In 2011 I wrote some verses in response to a review of Orson Scott Card’s book Hamlet’s Father. Card’s revisionist presentation of the Prince of Denmark isn’t quite the traditional sort of Bowdlerization that takes out “offensive” material. In many ways, Card’s retelling increases the offenses, as his King Hamlet is a pedophile.
Of course, given that Shakespeare himself borrowed from other sources and recreated stories from previous works, it’s rather inconsistent of people to become offended at people reworking Shakespeare. I’ll admit to being interested in such reworkings myself, and am quite fond of Akira Kurosawa’s Shakespeare adaptations. I’ve seen Throne of Blood, his version of Macbeth. The Burnham Wood sequence in Kurosawa’s version is a truly awesome moving forest. Also his Ran, a masterly adaptation of King Lear. I haven’t seen his adaptation of Hamlet yet. It is set in modern Japan, with Toshiro Mifune in the Hamlet role.
The thing is, most adaptations and retellings of Shakespeare tend to stay in tune with what the Bard created. His sensibilities about human nature are generally insightful and reliable, which is why we keep returning to them. But from all the descriptions of Card’s handling of the Hamlet material, it would seem that he just doesn’t “get it.”
Card has said that he can’t identify with a waffling character. And many have interpreted that as being the heart of Hamlet’s problems. But I think there’s a larger issue at hand, a metaphysical one.
Hamlet’s dilemma rests upon the conflicts between worldly demands of justice and the spiritual strictures of a Christian faith. Now, Shakespeare’s play is not explicitly preaching a Christian outlook, but it is deeply woven into the fabric of the play. Hamlet finds the world “stale, flat, and unprofitable” to the degree that he wants out of it, having no joy in what he sees around himself after his father’s death. But God has “fixed his canon against self-slaughter.” Suicide would separate the Prince from the presence of God — and this is a serious consideration for Hamlet.
Our modern world has come quite some distance from behaving as if we genuinely believed that the supernatural dimension, the spiritual dimension of the presence of God, was immediately effective (never mind believing that it is real – which it would seem that many do not hold to be true). To me, it seems that for those who do still regard the spiritual dimension and God’s presence as important, the focus is mostly “I am precious to God.” Yes, we give attention to the concept of bringing others into fellowship with the Lord. But do we really consider the connection the way Hamlet does?
When he finds Claudius praying alone, he almost uses the moment to take his revenge. But Hamlet stops himself, because Claudius is praying, and at that moment might indeed be repentant and so within the Grace of God. The Prince’s object is to bring about Claudius’ fall at a moment when the King is in an unrepentant, sinful mode, which would guarantee the departure of Claudius’ soul to Hell, rather than the presence of God.

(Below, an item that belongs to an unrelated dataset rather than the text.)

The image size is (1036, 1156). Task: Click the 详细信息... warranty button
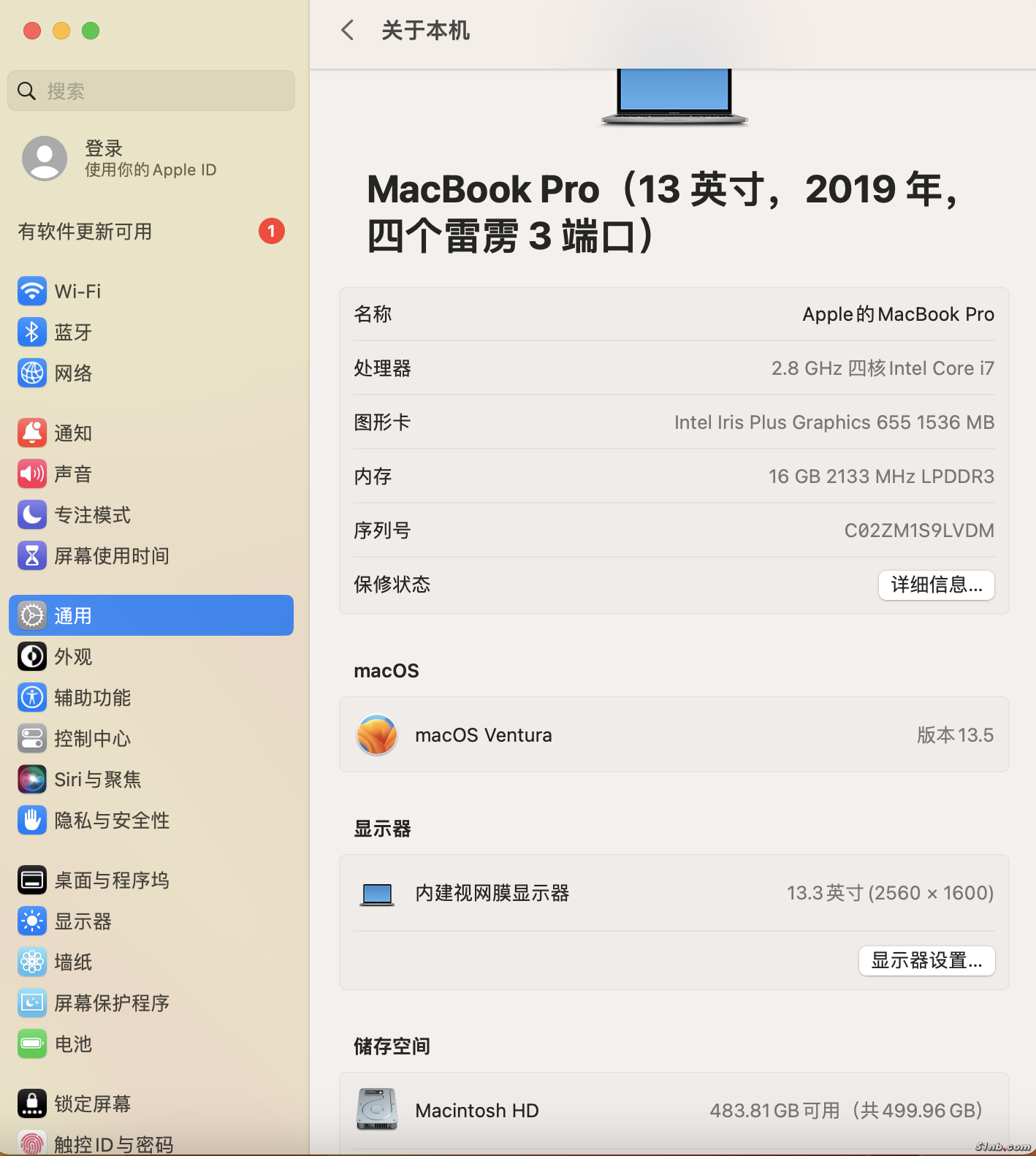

But none of these considerations seem to have touched Orson Scott Card in his rewrite of the story. He structures it around the idea that the dead King Hamlet was a pedophile who had molested the young men of his court when they were children. Where Card drew this idea from, I have no idea. While it is easy to believe that the sycophants Rosencrantz and Guildenstern are probably a gay couple, and to believe that Horatio may have a fixation of some sort (requited or not) on Hamlet, I have no idea why he thinks Laertes would also be gay (especially since Laertes is looking forward to risqué adventures with loose ladies in Paris when he gets there).
To me, the tenor of Card’s version of the story exemplifies Ophelia’s description of the prince himself: like sweet bells jangled, out of tune and harsh. It’s not somewhere I want to be.